Instruction:
How would the excerpt on Audio family objects in I/O Kit audio drivers go on? Write its next part, beginning right after its final sentence.

Document excerpt:
▼

Two classes, IOAudioEngineUserClient and IOAudioControlUserClient, inherit from the IOUserClient class. Objects of these classes represent user-client connections that enable the Audio family to communicate with the Audio HAL. Five of the Audio family classes are subclasses of IOAudioControl, providing behavior specific to certain types of audio-device controls (mute switches, volume controls, and so on). For further details on the user-client and control classes of the Audio Family, see The Roles of Audio Family Objects.

An understanding of the static inheritance relationships between classes of the Audio family goes only so far to clarify what instances of those classes do in a typical audio driver. It is more illuminating to consider the dynamic relationships among these objects.

Dynamic Relationships in the Audio Family

An I/O Kit audio driver consists of a variable number of objects that represent or encapsulate certain aspects of an audio device. Many of these objects own references to other objects. The most significant objects in a “live” audio driver derive from four Audio family classes:

Figure 2-2 illustrates the dynamic relationships of these objects.

Figure 2-2  Audio family objects in a typical driver and what they represent
Audio family objects in a typical driver and what they represent

The root object in an audio driver is an instance of a custom subclass of IOAudioDevice. It represents an audio device in a general, overall sense. An IOAudioDevice object is the root object for a couple of reasons: it creates and coordinates many of the other objects in the driver, and it is typically the object that must match against the provider’s nub.

The custom subclass of IOAudioDevice adds attributes and implements behavior that are specific to the device. It is responsible for identifying, configuring, and creating all necessary audio-engine objects and attaching those objects to itself. It must map all hardware resources from the provider’s nub and, when requested by the system, it must change the values of controls.

▲

Information provided:

▼

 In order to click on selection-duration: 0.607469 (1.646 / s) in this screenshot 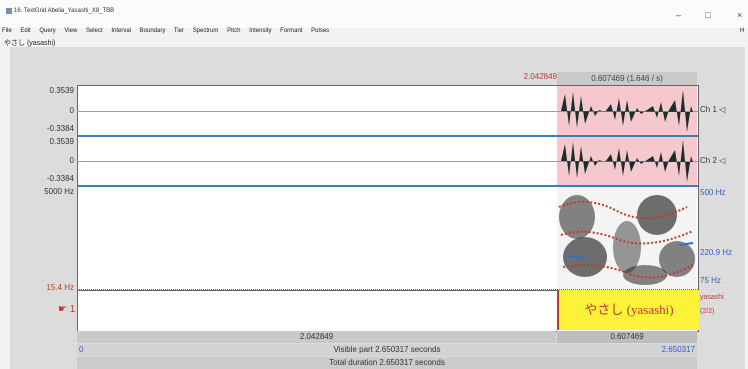, I will do `click(627, 78)`.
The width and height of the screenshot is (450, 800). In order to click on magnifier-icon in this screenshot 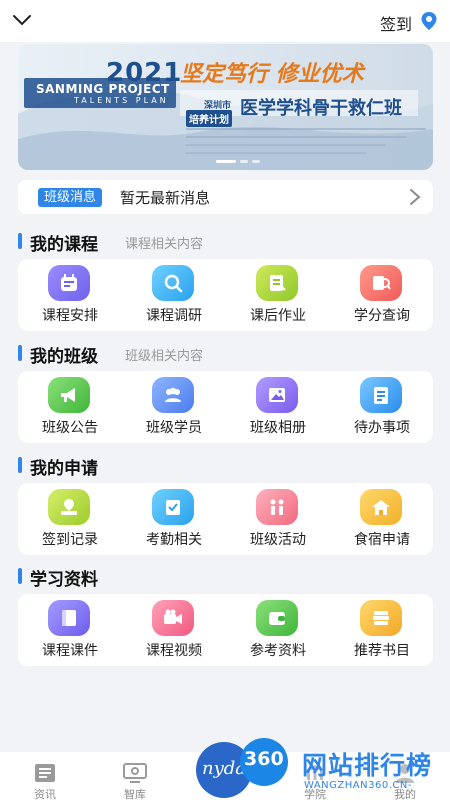, I will do `click(173, 283)`.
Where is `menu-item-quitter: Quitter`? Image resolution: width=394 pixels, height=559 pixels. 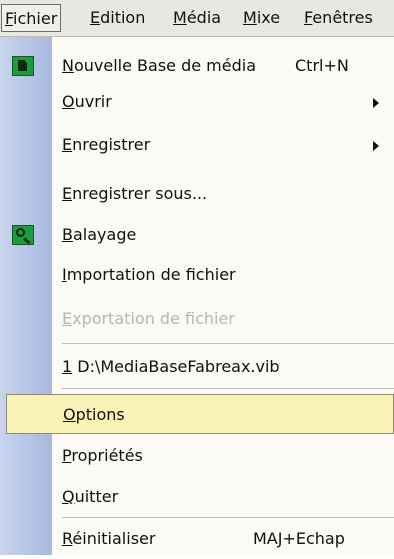
menu-item-quitter: Quitter is located at coordinates (197, 497).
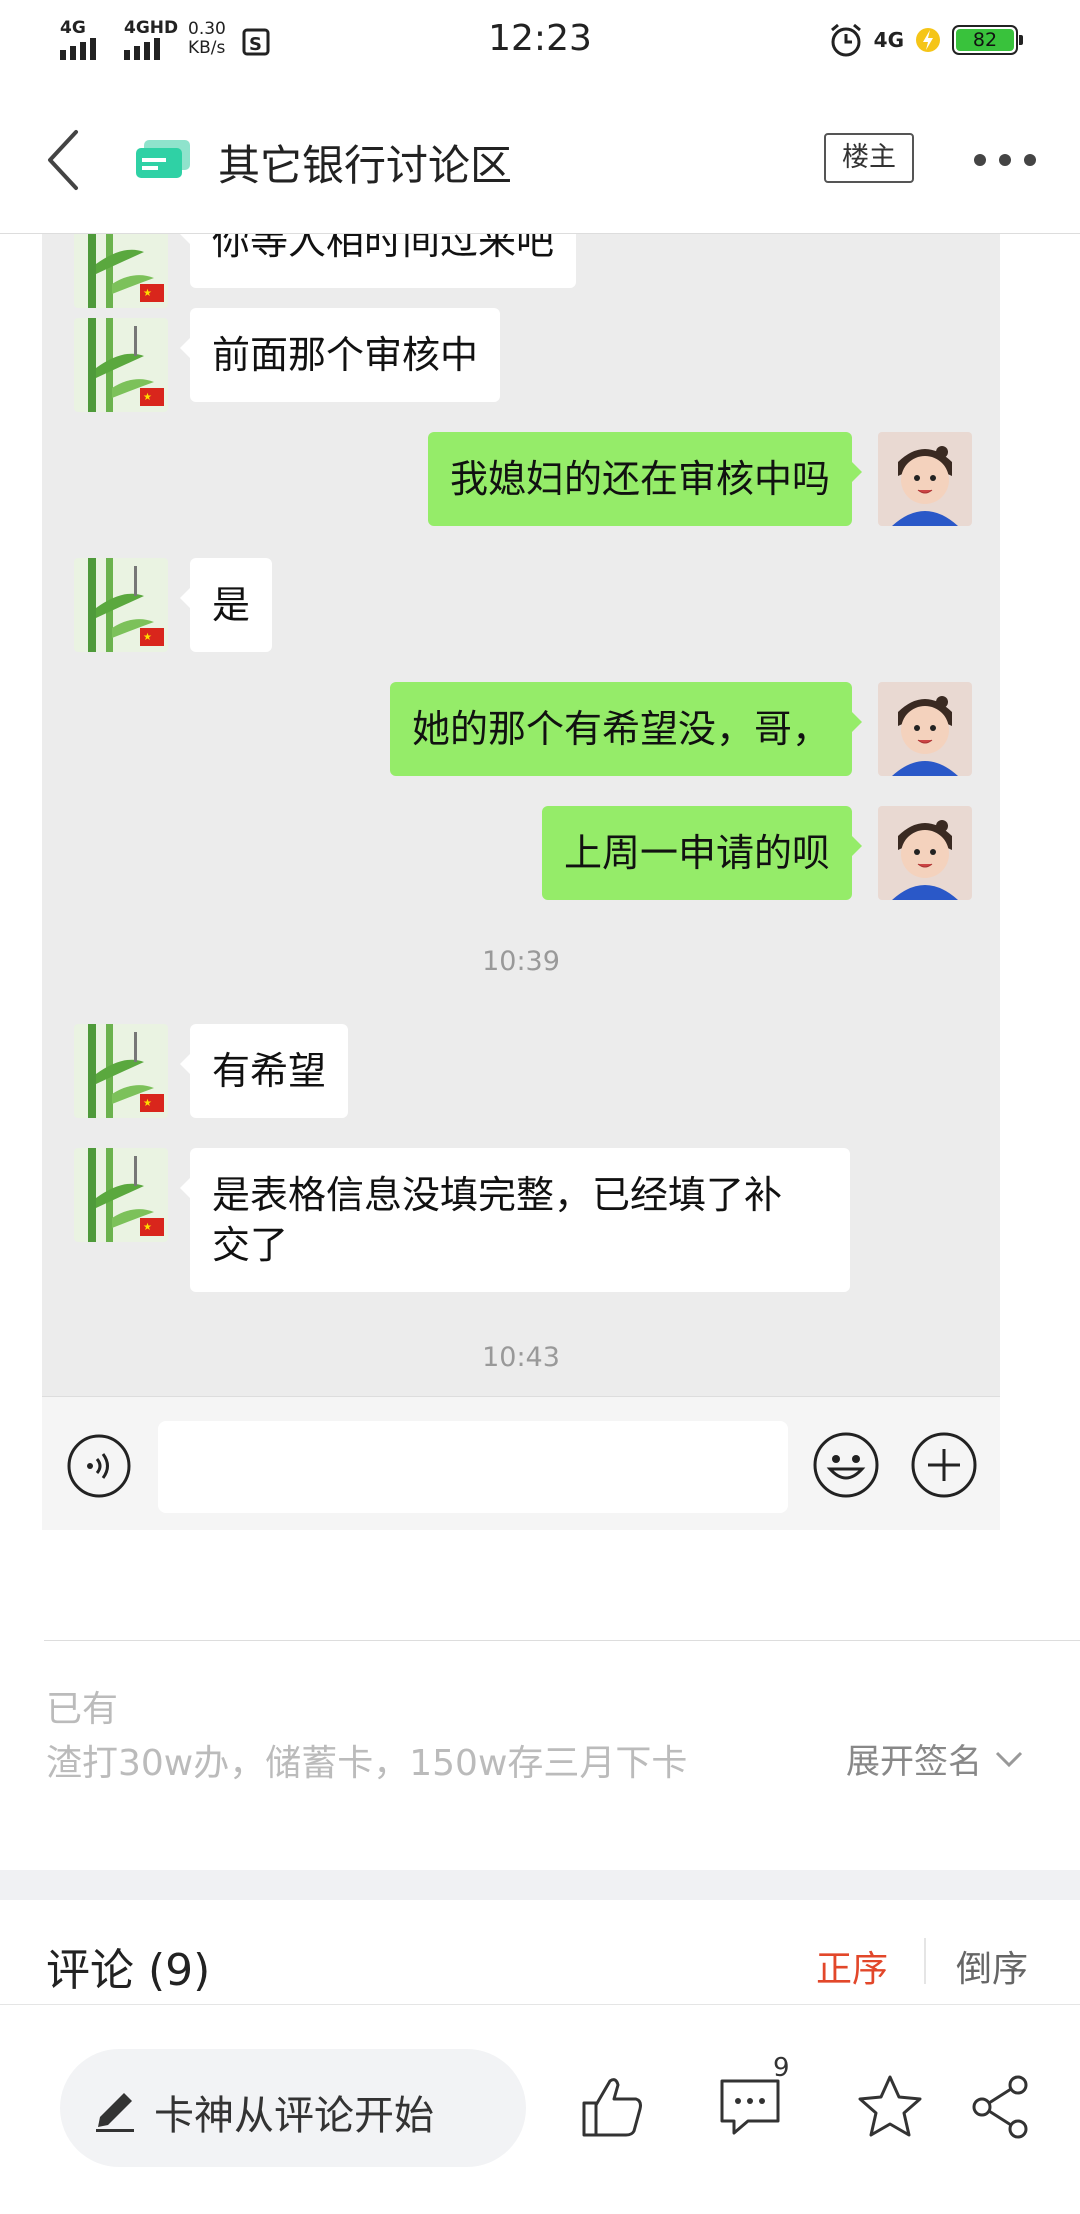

▲

Exercise answer:
Furthermore, an IOAudioDevice object is the power controller and power policy maker for the driver; in coordination with its IOAudioEngine objects, it must properly determine system idleness and deal with power-state transitions (sleep and wake), deactivating and reactivating its audio engines as necessary. (See Handling Sleep/Wake Notifications for more information.)

A driver’s IOAudioDevice object contains one or more IOAudioEngine objects as instance variables. Each of these objects is an instance of a custom subclass of IOAudioEngine. An IOAudioEngine object represents the I/O engine (usually a DMA engine) of the audio device; its job is to transfer audio data to or from one or more sample buffers and the hardware. The object starts and stops the audio I/O engine when requested; once started, it should run continuously, looping through the sample buffers until stopped. While it is running, an IOAudioEngine takes a timestamp and increments a loop count each time it “wraps around” a sample buffer (see The Audio I/O Model Up Close). The Core Audio framework (Audio HAL) uses this timing information to calculate the exact position of the audio engine at any time.

An audio driver needs only one IOAudioEngine object unless it needs to manage sample buffers of different sizes or to have sample frames transferred at different rates. In these cases, it should instantiate and configure the required number of IOAudioEngine instances.

An IOAudioEngine object itself contains one or more instances of the IOAudioStream class. An IOAudioStream object primarily represents a sample buffer, which it encapsulates. It also encapsulates the mix buffer for an output audio stream. It describes the direction of the stream as well as the format information that can be applied to the sample buffer. The format information includes such data as number of channels, sampling format, and bit depth. If a sample buffer has multiple channels, the channels are typically interleaved (although separate IOAudioStream instances can be used to represent non-interleaved different channels). Often an audio engine has one IOAudioStream object for an input stream and another for an output stream.

An IOAudioEngine also contains one or more IOAudioControl objects as instance variables. Such an object represents a controllable attribute of the audio device, such as mute, volume, or master gain. An IOAudioControl is usually associated with a specific channel in a specific stream. However, it can control all channels of an IOAudioStream or even all channels of an IOAudioEngine. At hardware-initialization time, an IOAudioEngine (or perhaps the driver’s IOAudioDevice object) creates the necessary IOAudioControl objects and adds them to the appropriate IOAudioEngine.

Each IOAudioControl is known as a “default control” because the Audio HAL recognizes and uses it based on its attributes. Most value changes to the controls originate with clients of the Audio HAL, which passes them via the user-client interface to the designated value-change handlers in the driver. Notifications of value changes in audio controls can also travel in the other way; for example, if a user turns the volume knob on a speaker, the driver communicates this change to Audio HAL clients.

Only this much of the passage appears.